Os ETFs ativos em 2025 deixaram de ser “tendência” e viraram avenida principal da indústria. A Morningstar registrou que os ETFs ativos captaram mais inflows nos três primeiros trimestres de 2025 do que em qualquer ano completo anterior.
Ao mesmo tempo, a prateleira ficou barulhenta.
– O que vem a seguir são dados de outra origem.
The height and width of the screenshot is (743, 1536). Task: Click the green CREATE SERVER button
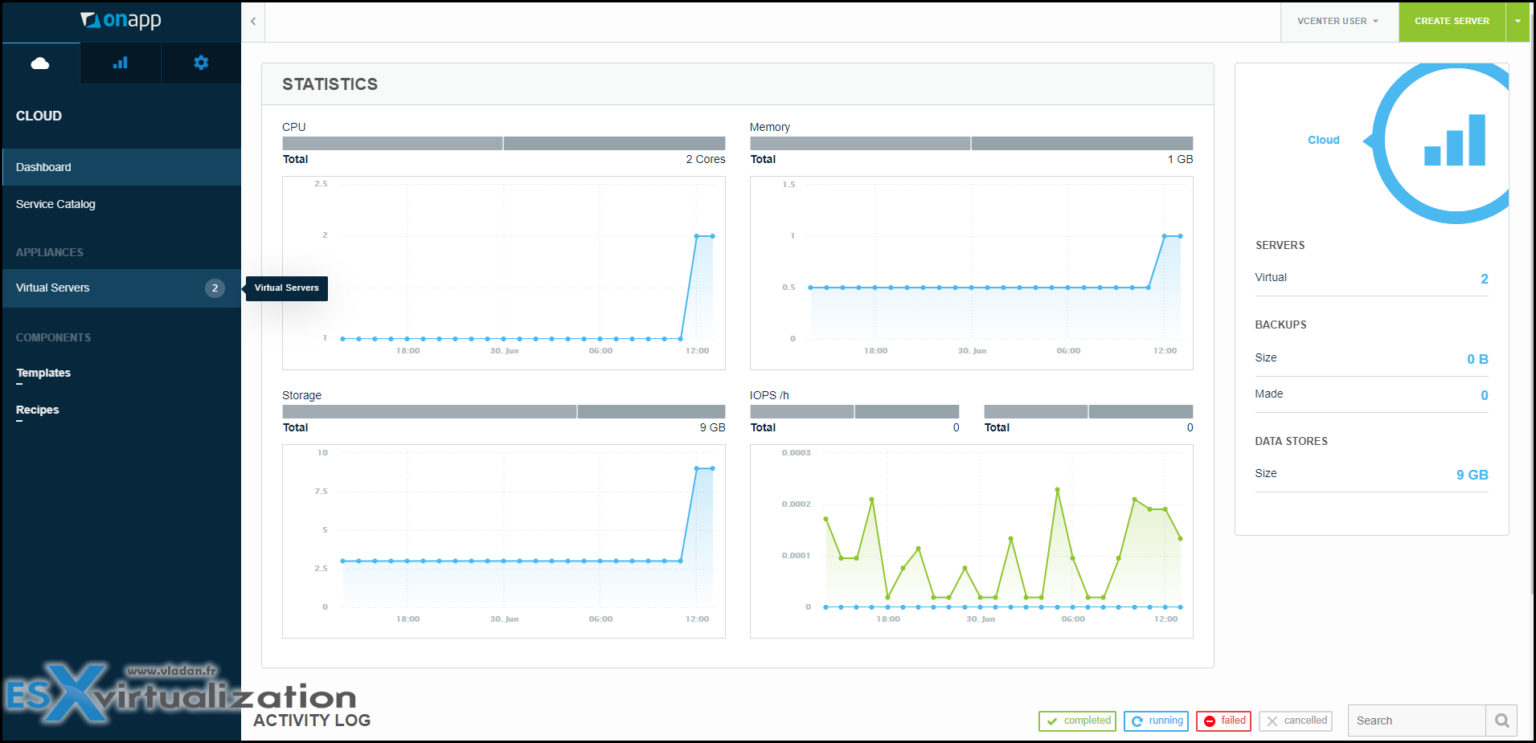click(1452, 20)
Em um ambiente assim, o erro mais comum é escolher pelo marketing: “gestão inteligente”, “proteção”, “estratégia exclusiva”. Sem processo, isso vira só história.
Antes de decidir, entenda que “ativo” significa decisão e decisão pode errar.
Por que ETFs ativos aceleraram em 2025
Há três motivos recorrentes:
- Wrapper ETF + demanda por estratégia: investidores querem praticidade, mas com mandatários mais flexíveis.
- Inovação concentrada no ativo: um whitepaper da iShares aponta que ETFs ativos representaram 88% dos lançamentos de ETFs listados nos EUA em 2025 até junho.
- Adoção comercial: com mais distribuição, mais “ativo” chega no varejo.
No próximo tópico você vai ver como filtrar produto sério de “shy active”.
O risco do “shy active” (ativo no nome, quase índice na prática)
Nem todo ETF “ativo” é ativo de verdade.
O Financial Times reportou críticas a ETFs vendidos como ativos que, na prática, ficam muito próximos do benchmark (“shy active”), o que pode confundir investidores sobre o que estão pagando.
Isso não torna o produto necessariamente ruim, mas exige clareza: você quer alfa ou quer um índice com pequenos ajustes?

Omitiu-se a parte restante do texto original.